Authors:

Doron Fediuck

Gilad Chaplik

Laszlo Hornyak

noam slomianko

Feature pages are design documents that developers have created while collaborating on oVirt.

Most of them are outdated, but provide historical design context.

They are not user documentation and should not be treated as such.

Documentation is available here.

oVirt Scheduler API

IMPORTANT: The oVirt Scheduler Proxy project has been dropped from oVirt starting with oVirt 4.5 release. The oVirt Scheduler Proxy project development has been discontinued.

See also:

https://bugzilla.redhat.com/show_bug.cgi?id=2028192

Keeping the following section only for reference.

Summary

High level design can be found in the following page: Features/oVirtScheduler

Owner

Name: Gilad Chaplik (gchaplik)

Current status

Status: design

Last updated: ,

Detailed Description

oVirt Scheduler Concepts

Supports filters for hard constraints; filters out hosts according to a specific logic, then chained to allow complete filtering. This allows clearer code and robustness. Existing logic (pin-to-host, memory limitations, etc.) will be translated into filters.
Supports Cost Functions for soft constraints; scores filtered hosts according to a specific logic. Cost Functions also allows chaining for the same reasons.
Load balancing policies related to filters and cost functions. Balancing logic allows auto selection of a VM for migration (from over utilized host to non-over utilized hosts). Existing load balancing policies will be translated to the new format.
Additional policies, filters and cost functions may be added by users.
Supports Python (we may be able to allow others as well).

API

Note on pending resources: whatever usage data is passed over to the engine, it must pass over the used and the pending resources together.

Schedule

Called by Engine’s commands: Run VM and Migrate VM- replaces current VdsSelector logic.

Filter

Signature:

     Host[] filter(Host[], properties)

Input: set of hosts, properties.
Output: set of Hosts (filtered according to filter logic).
Filters out all hosts that don’t meet the filter requirements (hard constraint), similar to validations.
Filters support custom properties.
Filters are chained; by that the hosts list may decrease from one filter to another.

Code sample:

     filter(hosts[], properties) {
         vm = properties['vm']
         minimal_ram = vm['mem_size']
         filter(key=lambda host: host['available_mem'] > minimal_ram, hosts)
         return hosts
     }

Explanation: memory filter, the filter will exclude hosts that don’t have enough RAM.

Cost Function

Signature:

     <Host, Integer>[] score(Host[], properties)

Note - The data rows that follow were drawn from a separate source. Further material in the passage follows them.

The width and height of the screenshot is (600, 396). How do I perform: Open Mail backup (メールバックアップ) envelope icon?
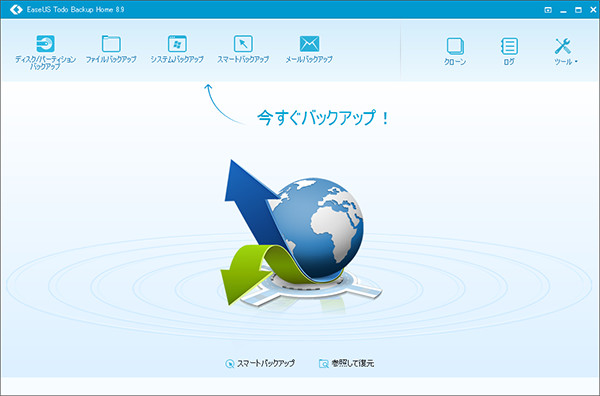309,44
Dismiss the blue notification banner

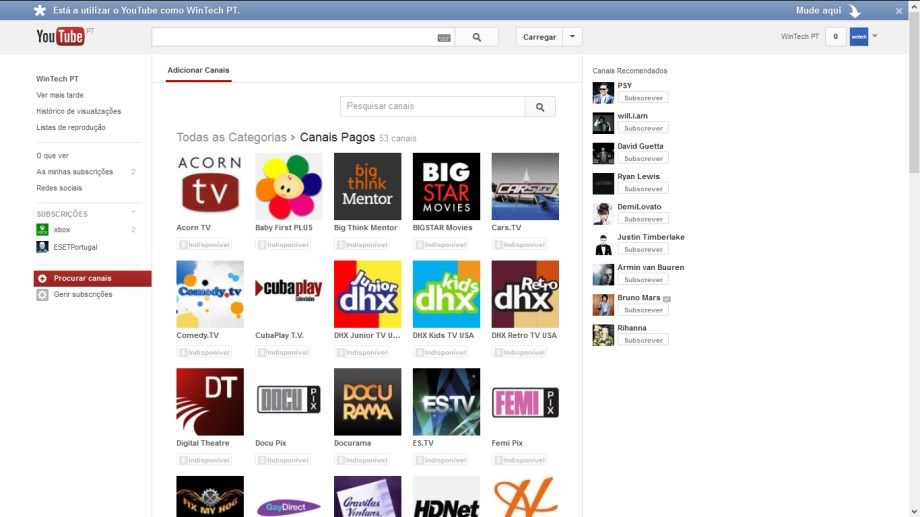(x=898, y=11)
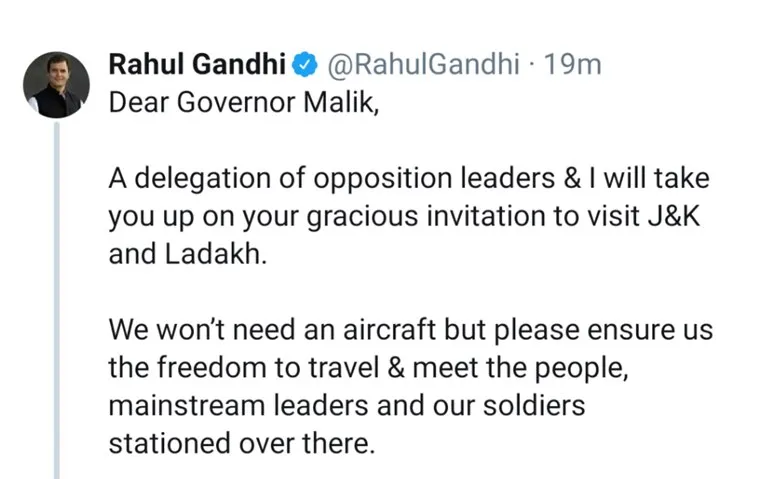Click the 'J&K' text in the tweet
The image size is (759, 479).
[x=674, y=215]
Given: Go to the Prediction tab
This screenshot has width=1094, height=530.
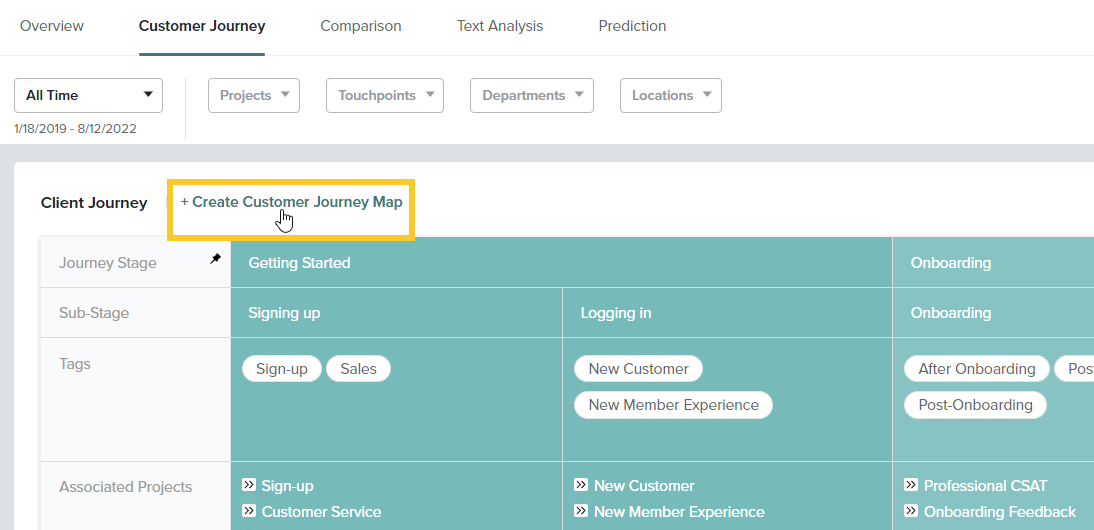Looking at the screenshot, I should pyautogui.click(x=632, y=26).
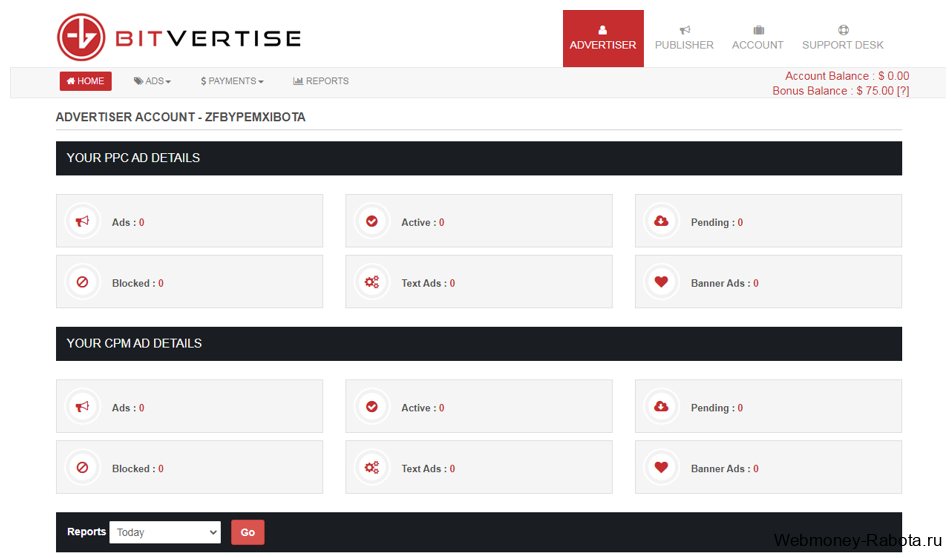
Task: Click the Home button
Action: (86, 81)
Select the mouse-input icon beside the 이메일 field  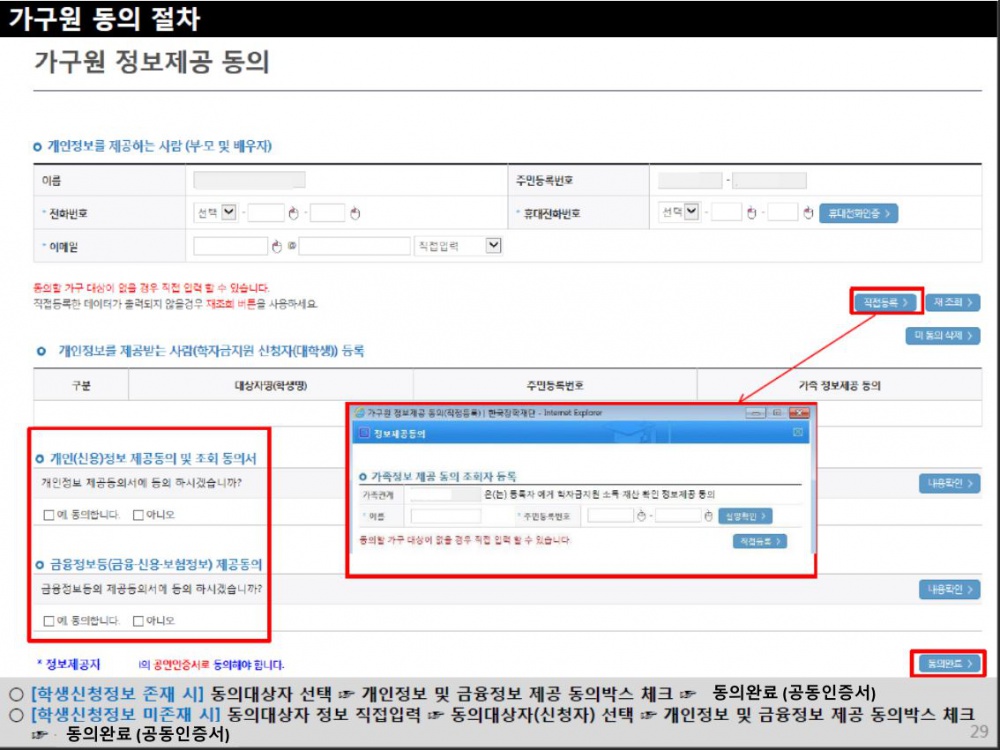[276, 245]
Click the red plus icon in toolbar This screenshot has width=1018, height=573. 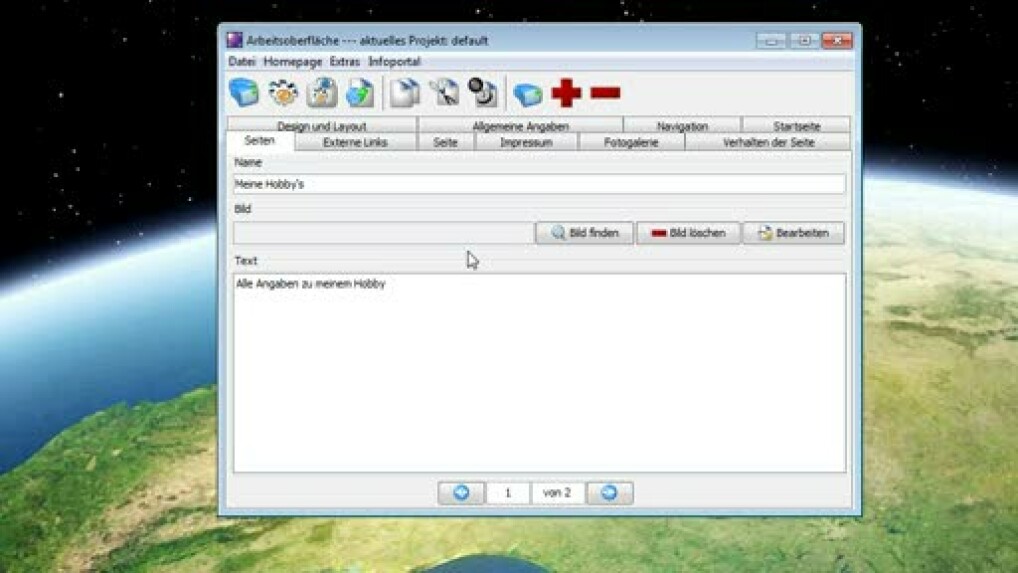coord(566,93)
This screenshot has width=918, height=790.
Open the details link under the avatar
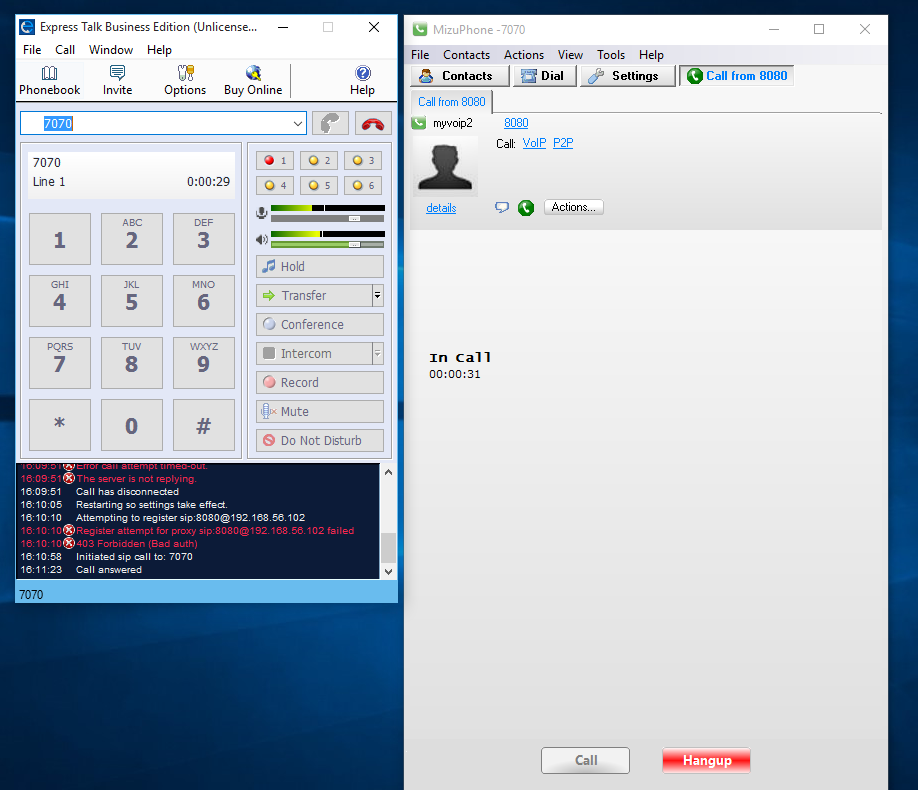point(441,208)
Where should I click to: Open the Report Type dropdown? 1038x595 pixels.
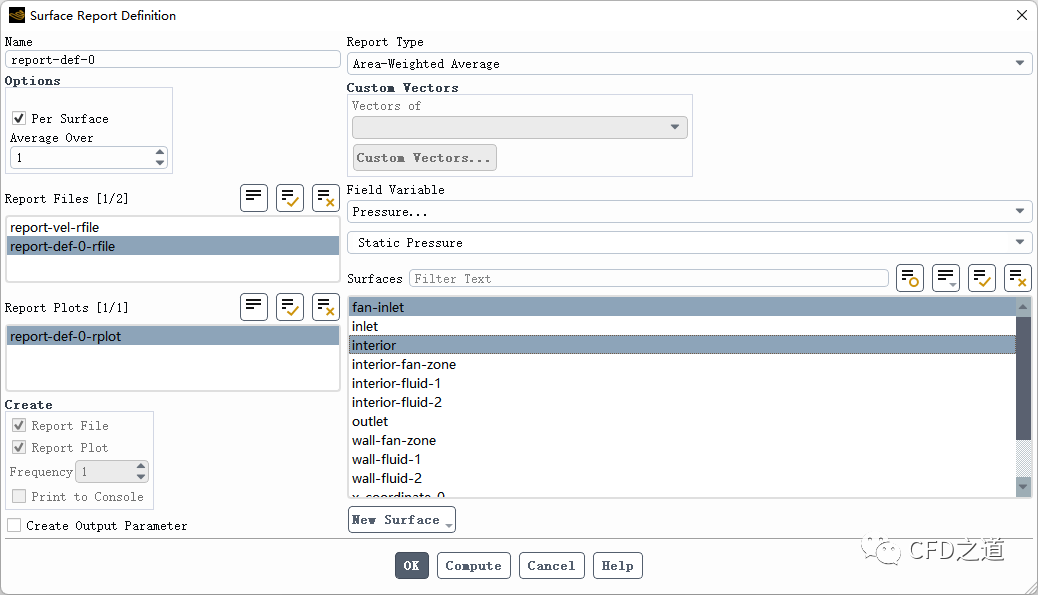[x=689, y=64]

Input: set of hosts, properties.
Output: set of pairs, pair of host and its score → logically orders the Hosts.
The cost functions score each host according to its logic; different hosts may have the same score, and the same host may have different scores in different iterations.
Functions can be prioritized using Factors; default factor is 1.
Ultimately, using the filtered hosts, cost functions and factors, we will construct a cost table (see figure), which will order the hosts (we will try to run the VM on the first host, then second and so-forth).

Code sample:

     score(hosts[], properties) {
         costs = []
         for host in hosts:
             costs += (host, host[usage_mem_percent])
         sorted(costs, key=lambda pair: pair[1])
         return costs #list of pairs
     }

Explanation: memory cost function, will score hosts according to available memory, this will cause memory even distribution among the hosts.

Flow:

     schedule(filters, cost_functions, factors, hosts[], properties) {
         # go over all filters
         for (filter in filters)
             hosts = filter(hosts, properties)
         # init cost table
         for (host in hosts)
       map += <host, 0>
         # go over all cost functions
         for (cost_function in cost_functions)
             result = cost_function(hosts, properties)
             # aggregate factored scores for all hosts               
             for (host in hosts)
           map += <host, map[host] + result[host] * factors[cost_function]>
     }

Balance

Called periodically. Each cluster may use a single balancing logic at any given time. oVirt’s load balance supports built in VM balancing.

Signature

     <VM, Host[]> balance(Host[], properties)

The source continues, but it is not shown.